» **Description of the task**:
Could you return all of the entries word for word, minus any pictures?

» **Working data**:
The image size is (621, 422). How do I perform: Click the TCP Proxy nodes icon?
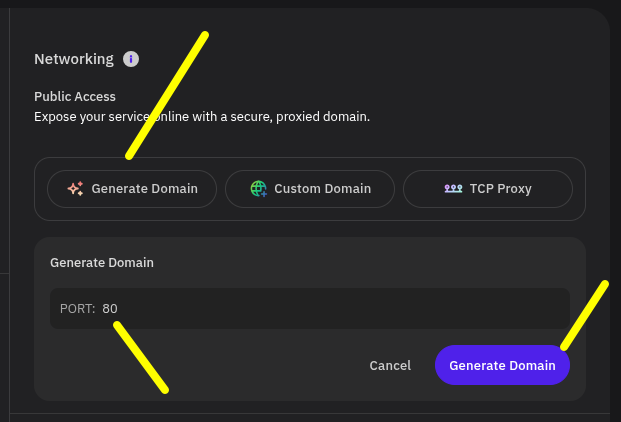click(x=453, y=189)
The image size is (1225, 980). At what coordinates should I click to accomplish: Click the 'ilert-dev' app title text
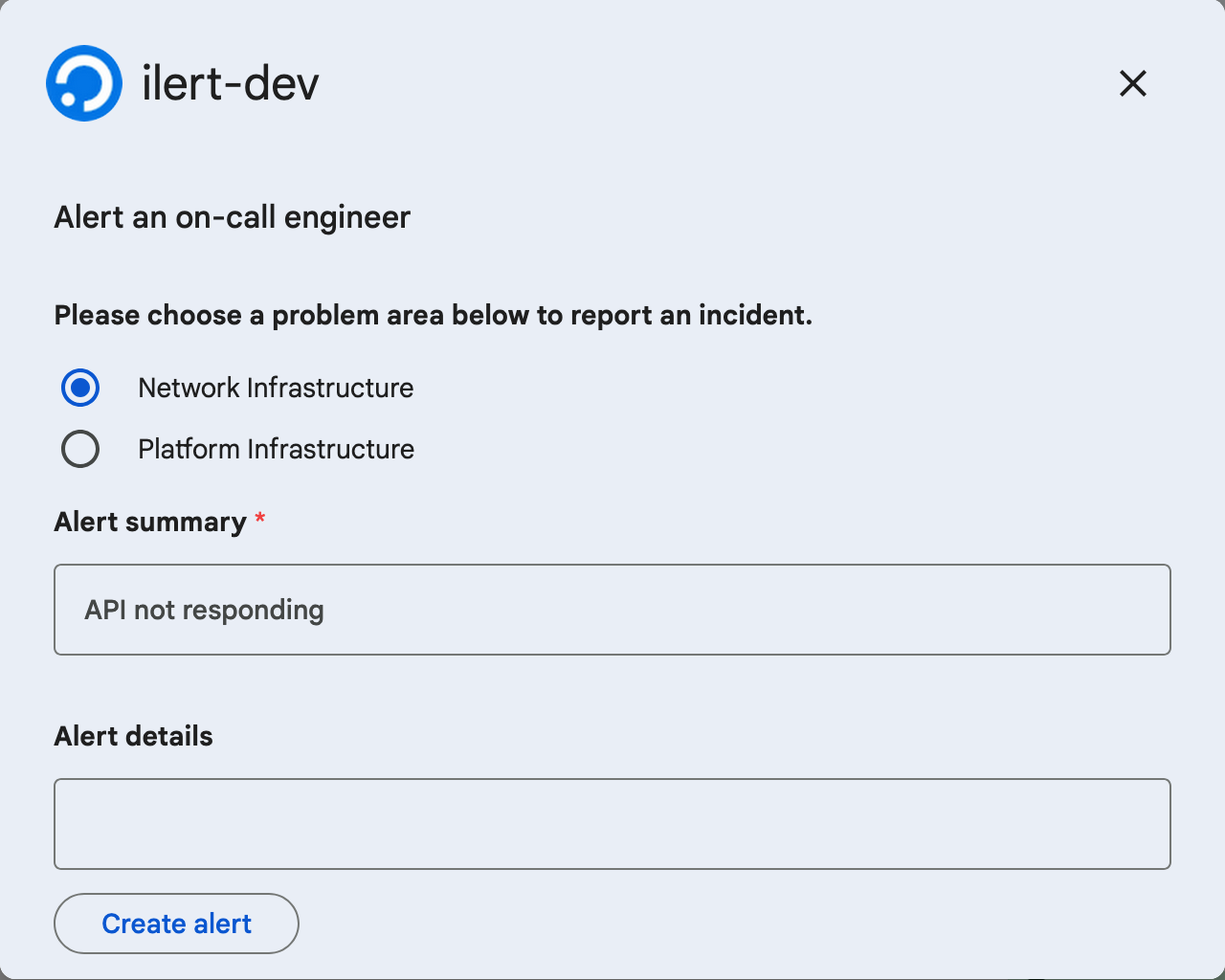(x=230, y=83)
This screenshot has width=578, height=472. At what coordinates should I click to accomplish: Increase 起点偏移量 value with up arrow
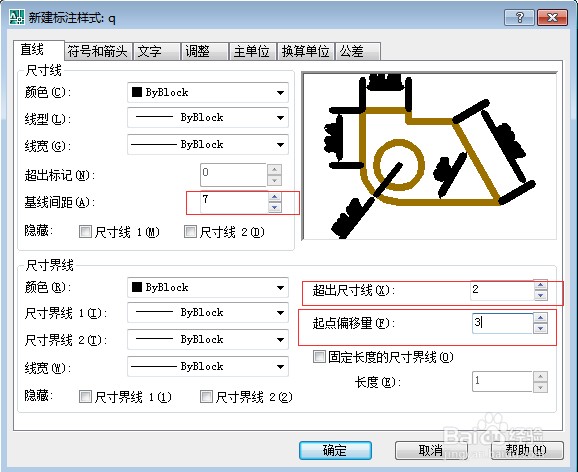(540, 318)
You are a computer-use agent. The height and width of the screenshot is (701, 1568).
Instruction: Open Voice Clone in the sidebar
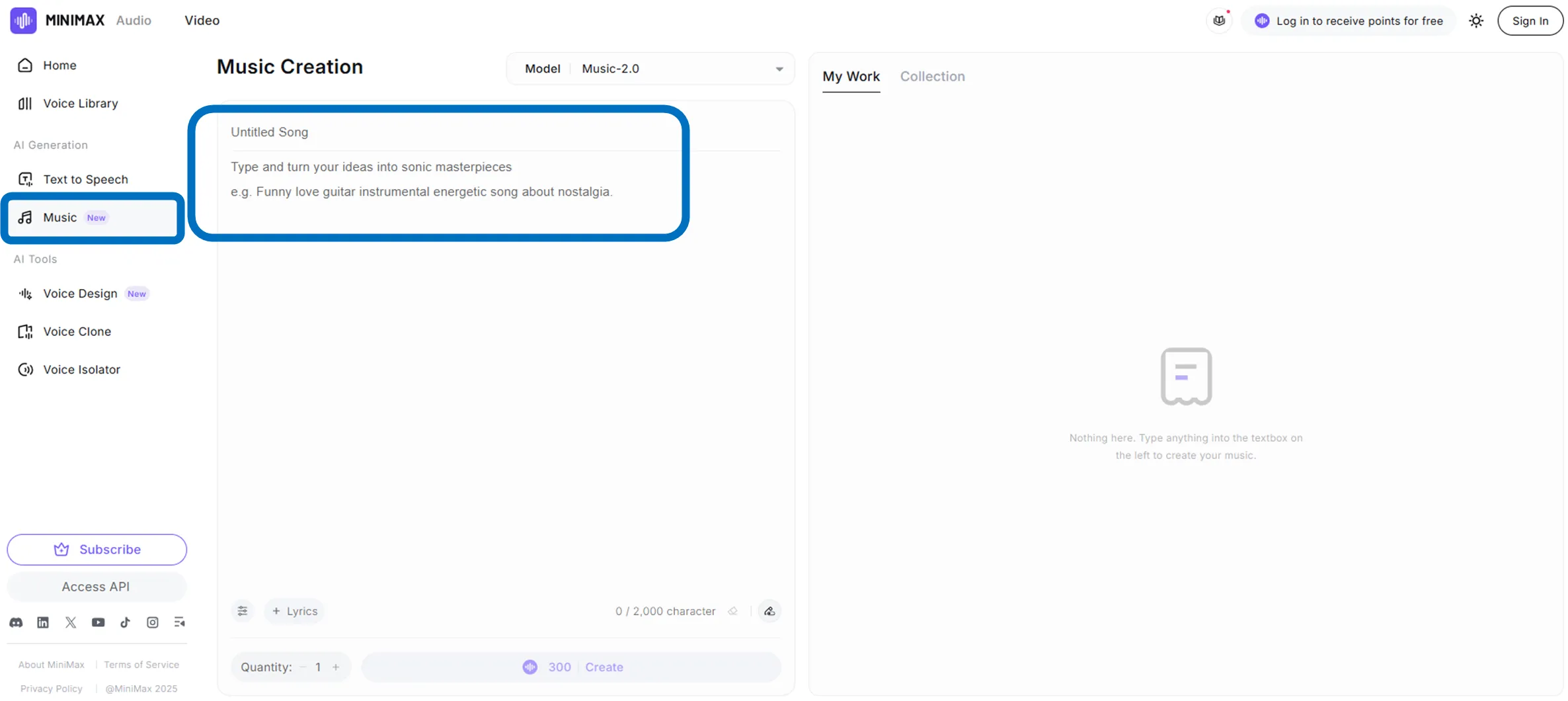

» **Finished task**:
The image size is (621, 422). How do I perform: Click the TCP Proxy nodes icon?
click(x=453, y=189)
The image size is (1225, 980). At what coordinates should I click to accomplish: Click the 'ilert-dev' app title text
(x=230, y=83)
This screenshot has width=578, height=472. At what coordinates should I click to accomplish: Increase 起点偏移量 value with up arrow
(540, 318)
You are a computer-use agent. The height and width of the screenshot is (701, 1568).
Instruction: Open Voice Clone in the sidebar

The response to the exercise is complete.